# [Work required]
An exact copy is required of the lines running from the one that contains "The height and width of the screenshot is (1080, 1200)." to the end of the material, both ends included, with pictures omitted.

# [Supplied material]
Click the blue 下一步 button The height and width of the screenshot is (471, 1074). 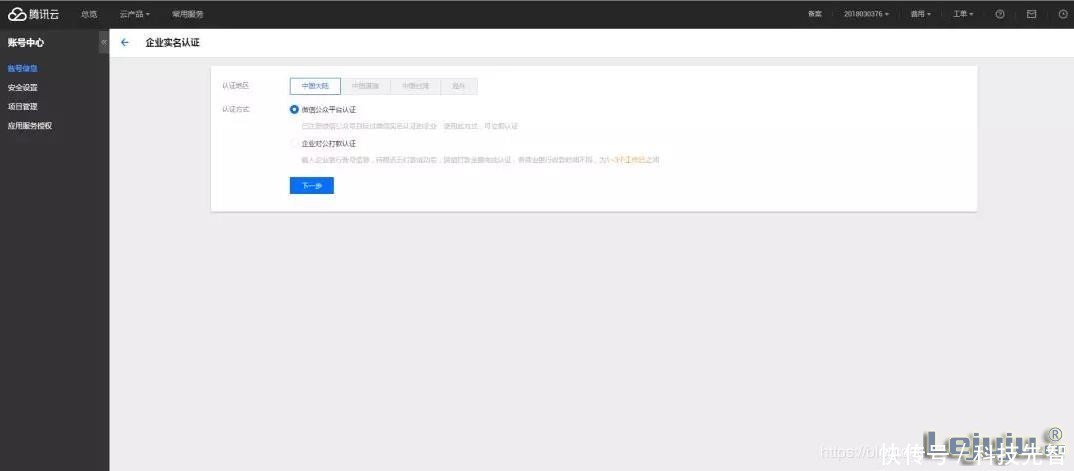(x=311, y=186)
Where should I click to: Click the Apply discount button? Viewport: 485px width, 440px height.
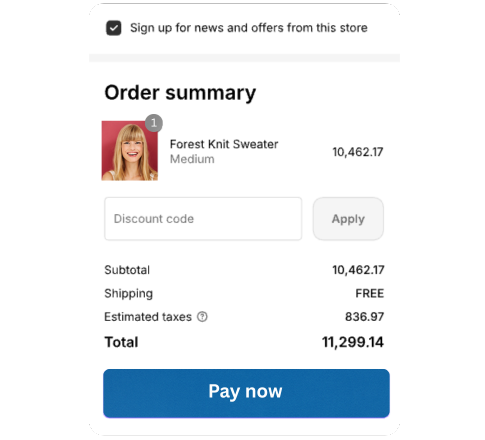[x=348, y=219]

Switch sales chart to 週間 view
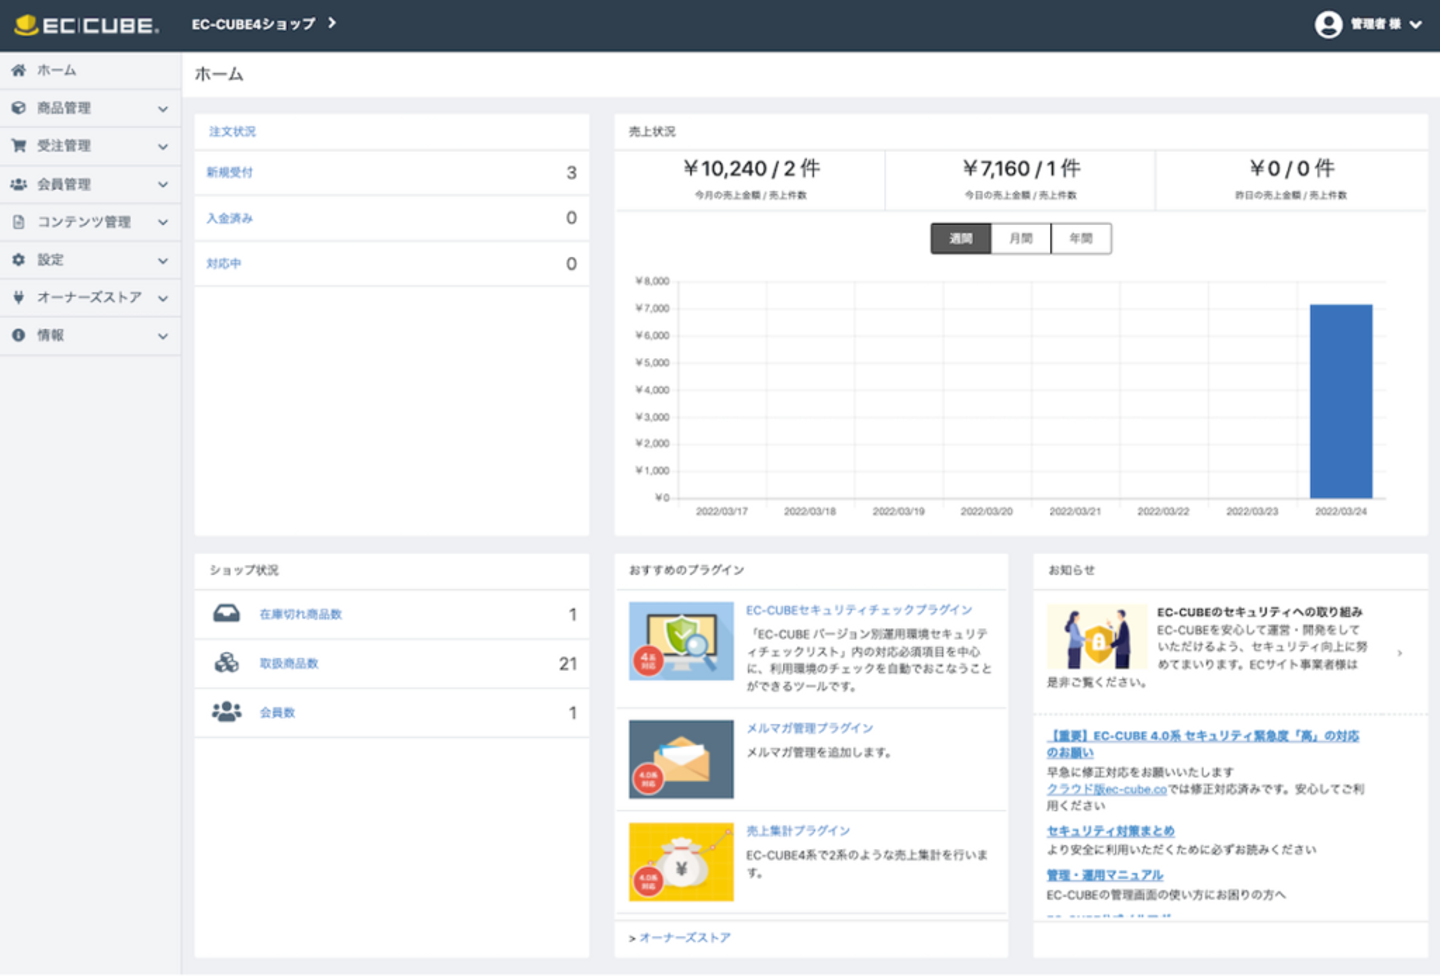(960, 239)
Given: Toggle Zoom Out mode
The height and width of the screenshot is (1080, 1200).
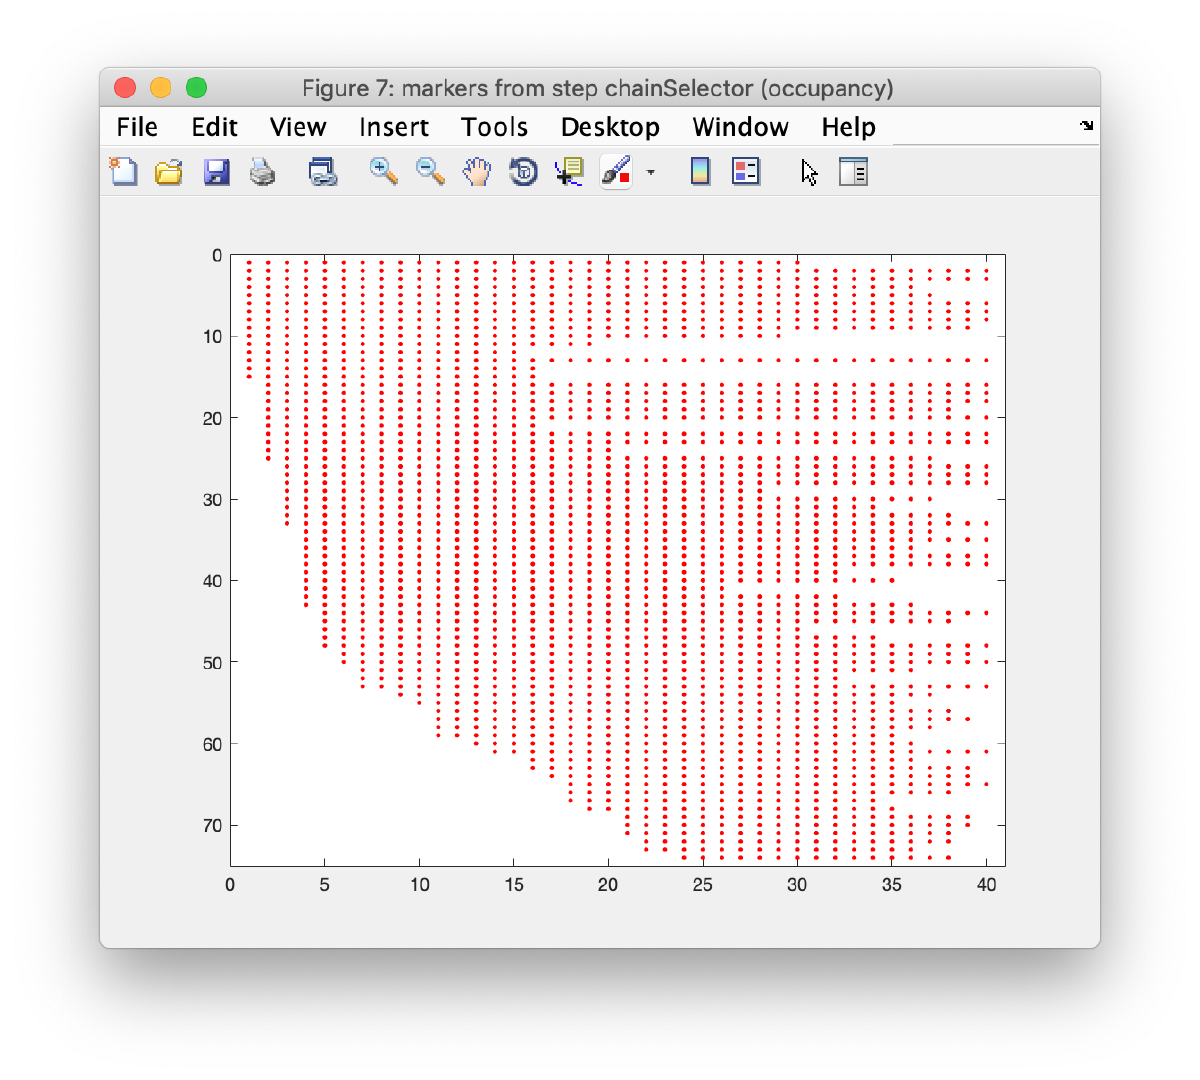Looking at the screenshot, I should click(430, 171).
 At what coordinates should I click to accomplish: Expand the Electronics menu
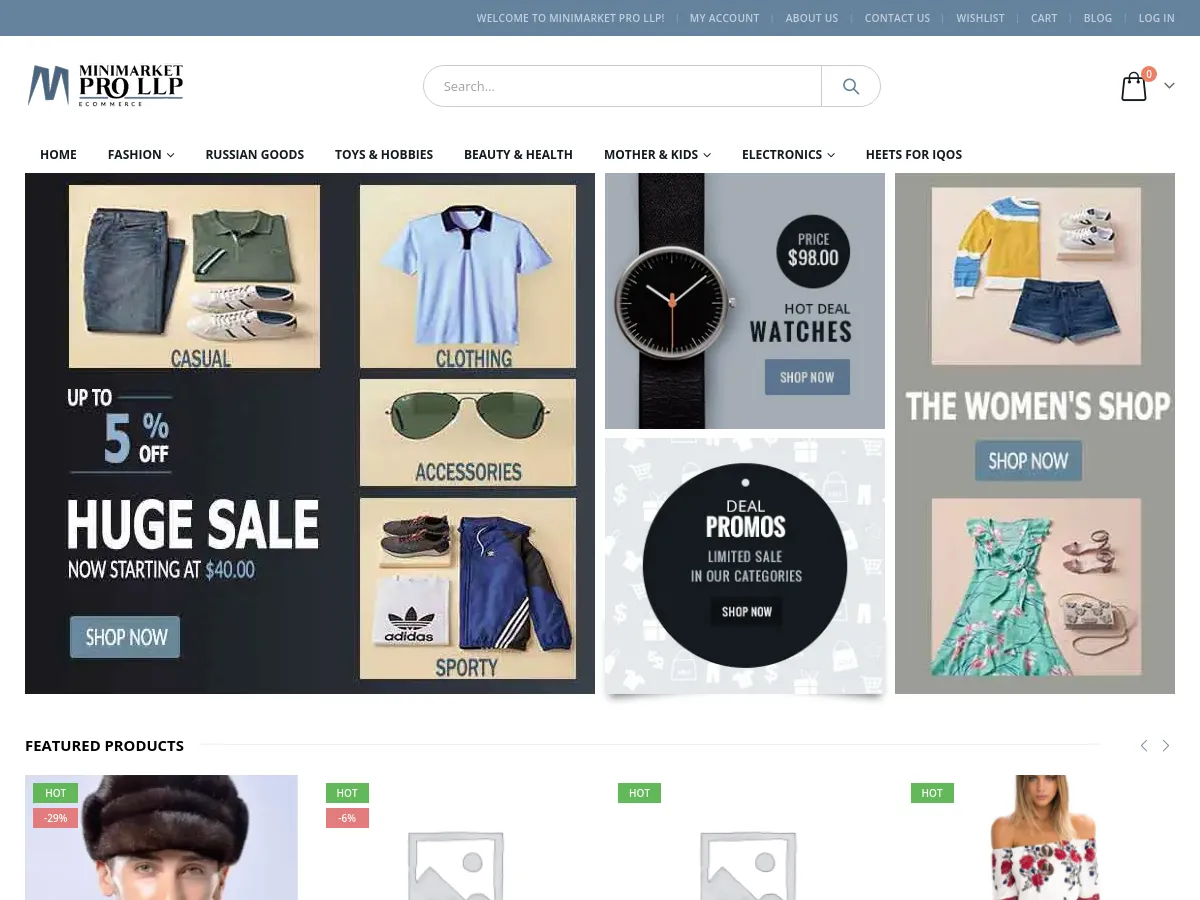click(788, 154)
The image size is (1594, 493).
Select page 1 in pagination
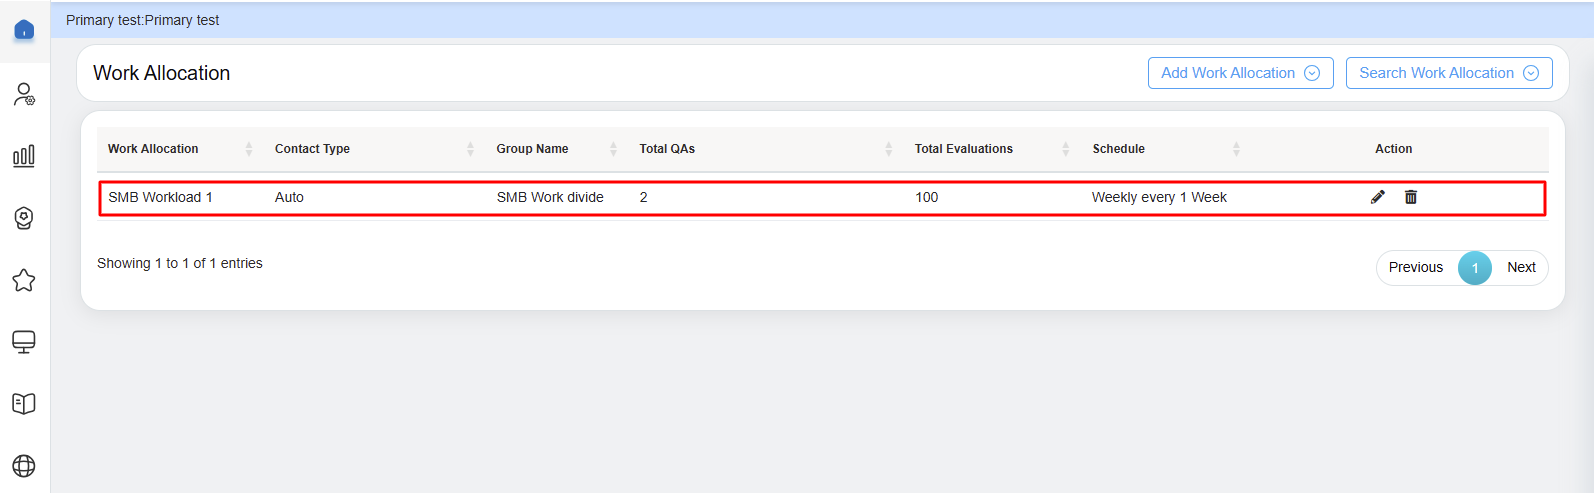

# [Exercise answer]
The height and width of the screenshot is (1080, 1200).
Looking at the screenshot, I should click(430, 171).
 At what coordinates should I click to accomplish: Expand the Electronics menu
click(788, 154)
The image size is (1594, 493).
Select page 1 in pagination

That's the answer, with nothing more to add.